10月10日に200億円の20年債の発行を取りやめ、14日に300億円の10年債の発行を見送った東京都も、金融市場の混乱を理由にしている。「発行しようと思えばできない状況ではなかったが、機関投資家が買いづらい状況だったので無理しなかった」(公債課)と話した。
公募地方債は、個人投資家でも購入できるが、その多くを機関投資家が引き受けるのが一般的。これまでは引き受け手のなかに、外資系金融機関もあったが米国発の金融危機で、外資系の一部は去り、その分が国内金融機関に回ってきた。国内金融機関の負担が増えていることもあって、自治体側が機関投資家の顔色をうかがった格好だ。
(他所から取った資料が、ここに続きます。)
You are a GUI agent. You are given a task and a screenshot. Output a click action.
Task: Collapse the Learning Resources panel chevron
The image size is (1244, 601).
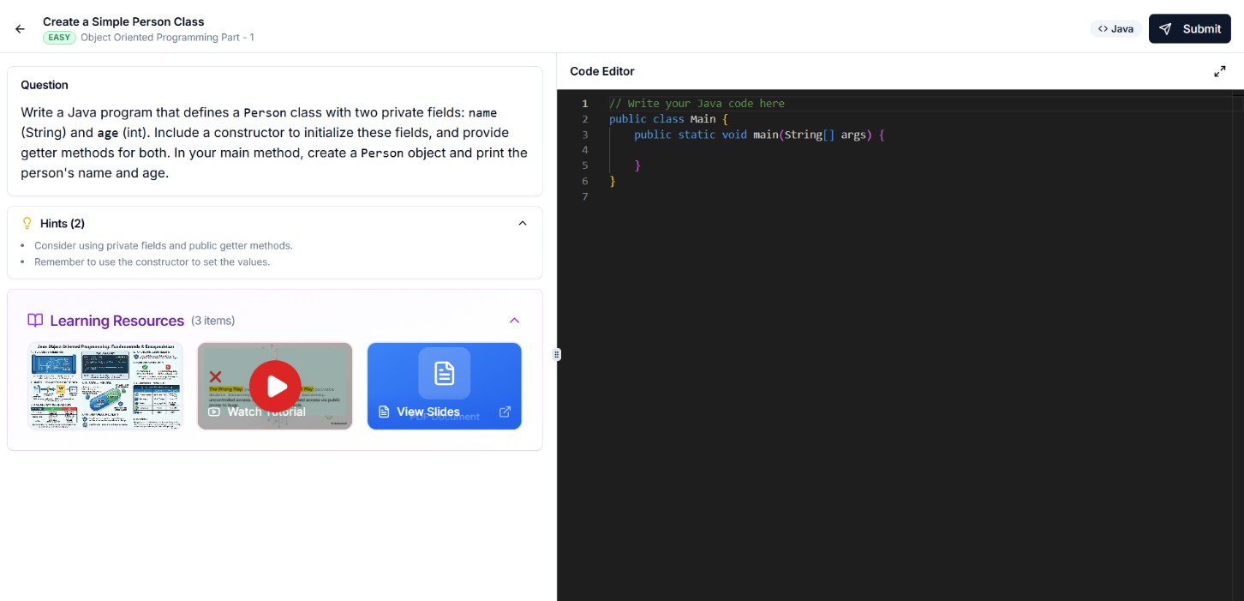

東京都や大阪府、愛知県などの6団体から「10月債を発行する」との連絡を受けていた地方債協会は「どこも直前まで発行するつもりだったようで、こんなにバタバタと取りやめるようなことは、これまでになかった」と話している。
■11月上旬の地方交付税は「不幸中の幸い」?
予定していた資金が調達できなければ、歳出に支障をきたすことになる。地方債の資金使途は、学校や病院施設などの建設費や交通機関の整備などに充てられる。発行できないと、事業計画の取りやめや変更、工事を担当したゼネコンなどへの支払いが遅れたりする。償還を迎えた地方債の利払いに充てるものもあるので、財政計画そのものも見直さざるを得なくなる。
大阪府は見送った200億円の府債について、「今年度の予算計画もあるので、09年5月までには発行します」としている。
また、東京都も「20年債はタイミングをみて起債する。10年債は11月以降の発行分に増額して対応したい」と話した。
世界的な金融危機で長期金利の情勢もまた乱高下していて、発行のタイミングが難しいのは間違いない。しかし、先送りしたからといって低コストで発行できる「保証」はないし、かえって発行環境が悪化する可能性だってある。東京都は「資金繰りに支障はありません。市場環境がどうなるか、先のことはわかりません」とそっけない。
ところが、苦しい台所事情をしのぐ「手立て」があった。東京都を除けば、11月上旬は国から地方交付税の交付がある。さらに下旬には3月期決算の企業などから法人事業税などの中間納税があって、これが「不幸中の幸い」となりそう。
それもあってか、大阪府は「今回発行を見送っても、歳出への影響はありません」と話す。